Peter Murphy @ The Gov, Adelaide 22/10/2018

Competing with the chatter of a generally inattentive scattered audience in attendance, the support act of Adelaide duo Mule (guitar, vocals, organ) played an able set of seeming wyrd folk and definitely caught my ear as a band to follow, although a smaller, less lit venue would be more appropriate for their style.

The main act of Peter Murphy and David J walked on stage to pick up their instruments and David J called the audience to attention with the accidental-sounding bass strum the intro to Double Dare which opens the debut Bauhaus album from close to thirty eight years ago. In his trademark sunglasses David J looks like Dr Who’s Peter Capaldi and occasionally Queen’s Roger Taylor which is fitting considering comments Peter Murphy makes later when he tells himself to stop channelling Freddie Mercury and get on with playing the music during one of several monologue asides.
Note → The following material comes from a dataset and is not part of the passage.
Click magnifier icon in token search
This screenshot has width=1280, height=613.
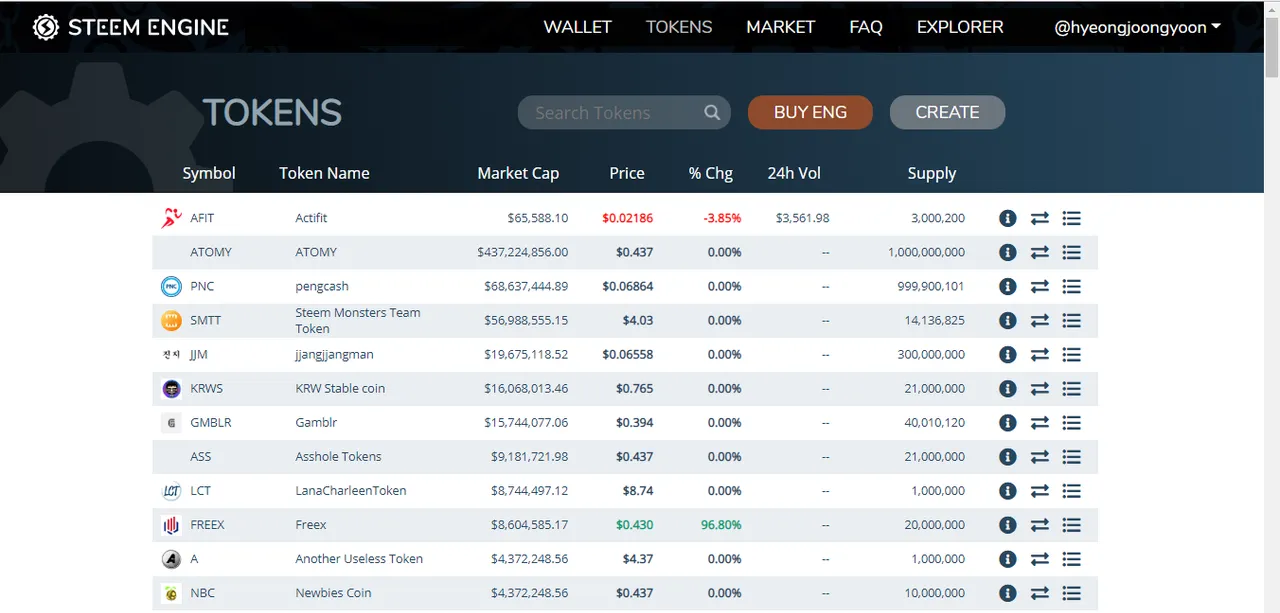click(712, 113)
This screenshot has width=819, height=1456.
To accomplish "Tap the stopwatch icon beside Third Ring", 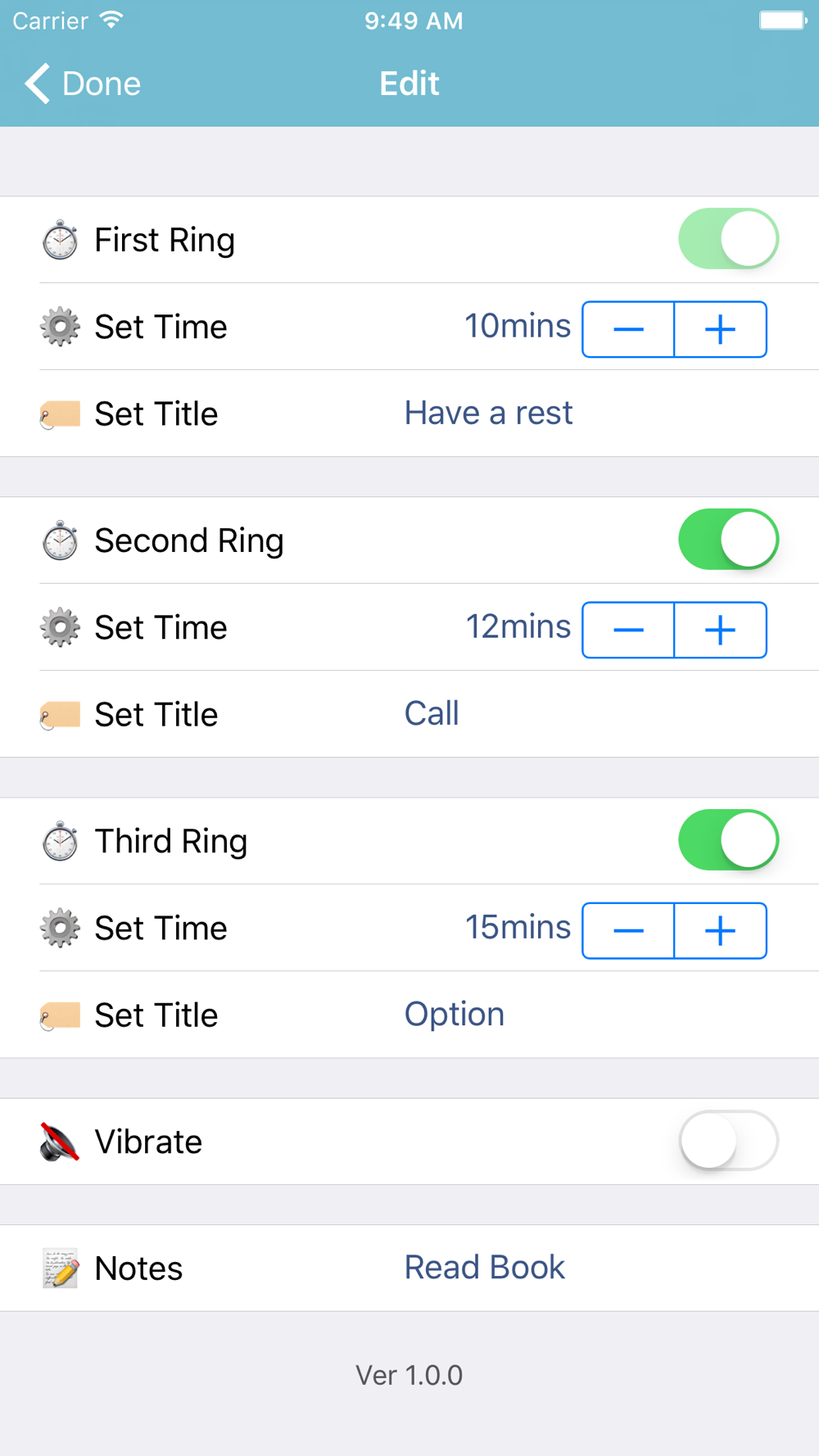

Peter Murphy’s current appearance sporting a prominent goatee beard similarly lends itself to pop culture allusions. In the first song of the set he looks like a thin haired Catweazle, like a mad homeless person calling out and screaming at nobody, pointing at nothing above and behind the audience. During the next few songs which follow the track listing of In The Flat Field, he poses theatrically and looks like some gothic version of William Shakespeare.

When he first addresses the audience, the first thing he says is, “It’s not time to talk yet. I don’t want to spoil the mystery”, joking about his speaking voice being a surprise to those who haven’t heard it before. He continues, dismissing groupies leading to a revelation of narcissistic longing for himself, although to an objective gaze he has seen better days (he is over sixty after all) and his current appearance does bear more similarity to an elderly Martin Landau from Ed Wood than the past youthful Peter Murphy that this Forty Years of Bauhaus Ruby Celebration is commemorating. The voice is still there and it is interesting to actually witness him performing his vocal inflections especially later during Bela Lugosi’s Dead when he slowly draws the microphone away from his mouth while repeating the refrain “Bela’s undead. Oh Bela” and in profile his tongue appears to curl and shrivel rhythmically like it is it’s own entity.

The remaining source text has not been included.